The cows do go from pasture to pasture through the summer, but they don’t get moved as often as the yearlings. Back in 1983, T Four Ranches was fortunate to purchase three quarters of pasture land that had been designed specifically for rotational grazing with a circular handling facility anchoring wedge-shaped paddocks. That’s where they learned the ins and outs of rotational grazing and tweaked the system until it suited their needs. The land there isn’t as fertile as most of the other pasture areas, he says, but the forage has been improving with proper management.
Being longtime and active members of the Saskatchewan Stock Growers Association has been a good way to keep in tune with the changing times. Prior to becoming a director on the board for the past three years, he was the association’s representative to the Saskatchewan Grazing and Pasture Technology Program, which he chaired for a time.
MINERALS AND FLY CONTROL
Another part of the health program is providing minerals and fly control. A good mineral program with free-choice trace minerals and vitamins in a salt carrier provided through the winter and plain blue salt for the summer on high-quality meadow brome-alfalfa pastures takes care of foot rot in the yearlings. The cow herd receives the mineral mix year round.
The calves learn how to use the mineral feeder that first year when they are with the cows and go to it willingly as yearlings.

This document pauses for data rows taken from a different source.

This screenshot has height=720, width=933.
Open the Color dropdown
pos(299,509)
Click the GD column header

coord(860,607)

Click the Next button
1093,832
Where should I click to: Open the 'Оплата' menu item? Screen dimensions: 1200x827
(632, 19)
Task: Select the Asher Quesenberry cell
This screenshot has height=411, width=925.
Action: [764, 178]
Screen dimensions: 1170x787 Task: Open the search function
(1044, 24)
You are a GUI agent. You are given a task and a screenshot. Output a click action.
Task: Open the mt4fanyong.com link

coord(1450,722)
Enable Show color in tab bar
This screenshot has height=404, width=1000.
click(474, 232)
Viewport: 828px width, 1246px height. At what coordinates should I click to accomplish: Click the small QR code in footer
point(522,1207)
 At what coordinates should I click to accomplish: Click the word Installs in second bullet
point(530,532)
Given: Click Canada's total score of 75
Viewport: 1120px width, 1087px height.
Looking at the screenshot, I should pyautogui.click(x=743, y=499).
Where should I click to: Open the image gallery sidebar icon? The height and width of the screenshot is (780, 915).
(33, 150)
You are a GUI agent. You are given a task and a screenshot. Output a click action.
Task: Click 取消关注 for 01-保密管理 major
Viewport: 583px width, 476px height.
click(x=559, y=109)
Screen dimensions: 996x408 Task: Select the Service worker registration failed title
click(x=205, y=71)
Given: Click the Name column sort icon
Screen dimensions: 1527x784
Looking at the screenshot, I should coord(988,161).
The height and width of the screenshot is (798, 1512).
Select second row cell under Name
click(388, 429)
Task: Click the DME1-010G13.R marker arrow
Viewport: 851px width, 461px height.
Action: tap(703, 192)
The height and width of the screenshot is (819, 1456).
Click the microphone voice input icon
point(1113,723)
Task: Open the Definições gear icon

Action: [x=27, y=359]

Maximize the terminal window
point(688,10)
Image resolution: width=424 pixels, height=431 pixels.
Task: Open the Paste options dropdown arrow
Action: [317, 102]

Their mineral feeder doubles as a face and neck wipe to control pink eye. The rubber flap that covers the feeder is lined with felt that absorbs an oil-based fly control product from a reserve container above the feeder. The unit works so well that T Four has become a dealer for the company.
During the winter, the insecticide reservoir isn’t loaded unless they are treating for lice, though Thompson will tell you straight out that the best way to deal with lice is to cull the cows that are prone to parasite problems –that way, there are no daughters to keep either.
“Between the needles when they are young, the fly control and mineral to take care of foot rot and pink eye, and letting them out early in the spring, we really don’t have many health problems,” he says.
THE LAST CHANGE
The next change in the planning for T Four Ranches will bring about a major adjustment in the family’s routine. The Thompsons have decided to put their ranch up for sale. Being the third generation of Thompsons on the farm and the fourth in the community, the decision to retire wasn’t made lightly. One thing they can attest to without a doubt is that old adage “been there-done that.” For the most part, it’s all been great, but now it’s time to do something else — like take a few nice, long holidays without having to worry about how the animals are doing back home during another cold, Saskatchewan winter.